Furthermore, most multimodality tools rely heavily on medical imaging and give little importance to other factors, even though there are several ways doctors can determine whether someone has lung cancer or is at risk of developing lung cancer. Risk factors: Persistent cough, chest pain, loss of appetite, family history, genetics, etc. If the AI tool is complemented with a more complete picture of a patient’s other symptoms and health history, could it possibly detect lung cancer or any other disease earlier and more accurately?
“This idea of using a single data set to make important clinical decisions didn’t make sense to us,” said Abdul Latif Jameel Clinic for Machine Learning in Health postdoc and study lead co-author Louis R. Soneksen says. “Most of the world’s physicians work in fundamentally multimodal methods, and would never offer recommendations based on narrow single-modality interpretations of their patients’ conditions.”
Two years ago, the field of AI in health care exploded.
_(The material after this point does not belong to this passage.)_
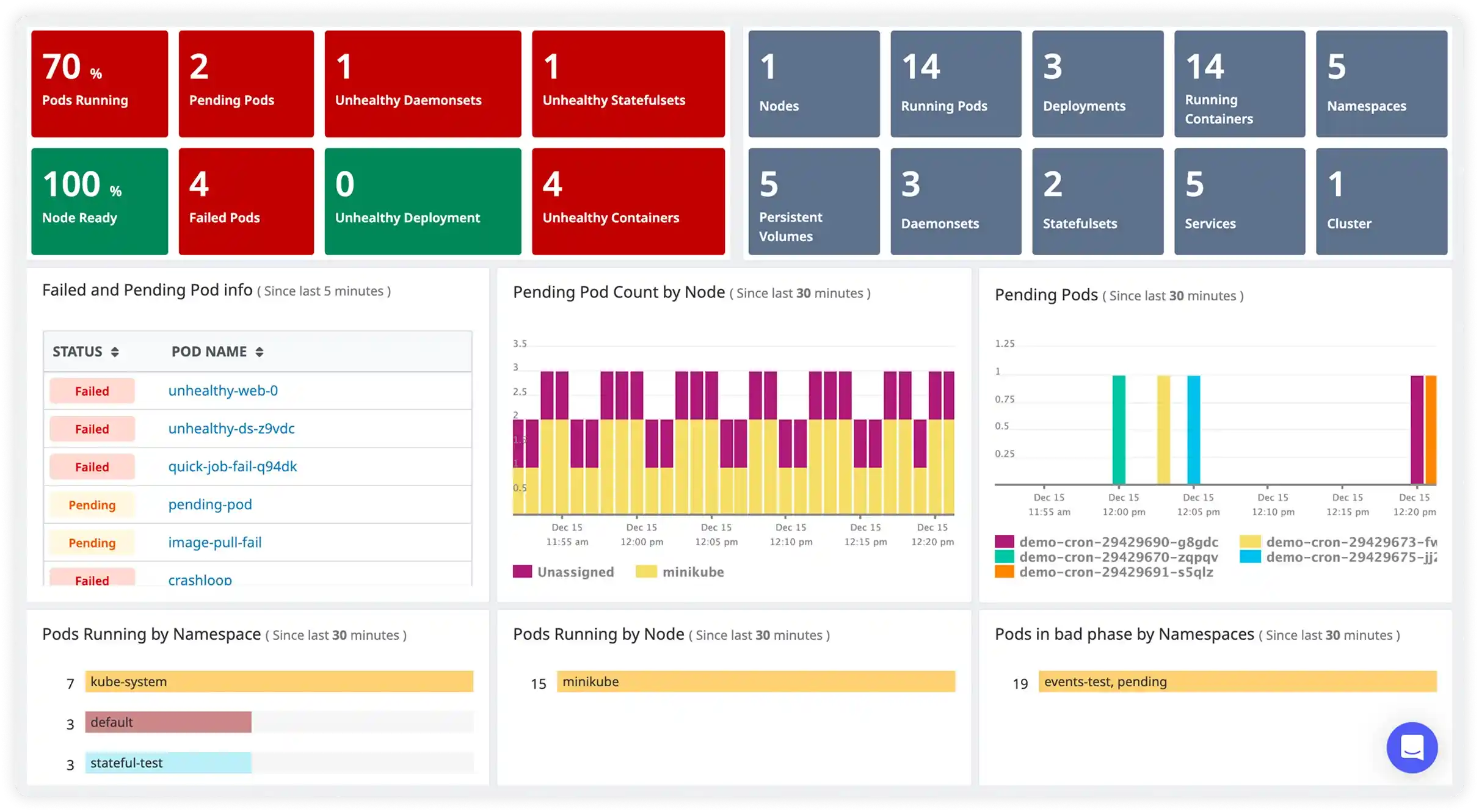Viewport: 1479px width, 812px height.
Task: Toggle demo-cron-29429690-g8gdc legend series
Action: click(x=1118, y=542)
The amount of funding in AI-enabled digital health startups doubled from its previous year to $4.8 billion, and is set to double again in 2021 to $10 billion.
At that point, Soneksen, Jameel Clinic executive director Ignacio Fuentes, and Boeing Leaders for Global Operations Professor of Management and Jameel Clinic faculty lead at the MIT Sloan School of Management, decided to take a step back to see what was missing from the field.
“Things were coming out left and right, but it was also a time when people were becoming disillusioned because the promise of AI in health care was unfulfilled,” Soneksen recalls. “We originally realized that we wanted to bring something new to the table, but we needed to do it systematically and provide the necessary nuance for people to appreciate the benefits and downsides of multimodality in health care.”
The novel idea they cooked up was common sense: creating a framework for easily building machine learning models capable of processing different combinations of multiple data inputs, similar to the way a doctor assesses a patient’s symptoms before making a diagnosis. and may take health history into account. But there was a clear lack of multimodal framework models in the health sector, with only a few papers published about them that were more conceptual than concrete. Furthermore, when it comes to developing a unified and scalable framework that can be applied consistently to train any multimodal model, single-modality models often outperform their multimodal counterparts.
Seeing this gap, he decided it was time to assemble a team of experienced AI researchers at MIT and started building HAM.
“I was very fascinated by the whole idea of [HAIM] Because of its potential to greatly leverage the infrastructure of our current health care system to bridge the gap between academia and industry,” says Yu Ma, a PhD student advised by Bertsimus and co-author of the paper are.” When [Bertsimas] Asked me if I would be interested in contributing I was immediately on board.
Although large amounts of data are generally seen as a boon in machine learning, in this case the team realized that this was not always the case when using multimodal systems; A more nuanced approach was needed for data input and evaluation of modalities.
“Many people learn multimodality, but it is rare to study every possible combination of models, data sources, all hyperparameter combinations,” says Ma. “We were really trying to understand how multimodality works under different scenarios.”
According to Fuentes, the framework “opens up an interesting avenue for future work, but we need to recognize that multimodal AI tools in clinical settings face many data challenges.”
Bertsimas’ plans for HAIM 2.0 are already in the works. Under consideration is the inclusion of more modalities (eg, signal data from electrocardiograms and genomics data) and methods to aid medical professionals in decision making, rather than simply estimating the likelihood of certain outcomes.
HAIM is also an acronym coined by Bertsimus, the Hebrew word for “life”.
This work was supported by the Abdul Latif Jameel Clinic for Machine Learning in Health and a National Science Foundation Graduate Research Fellowship.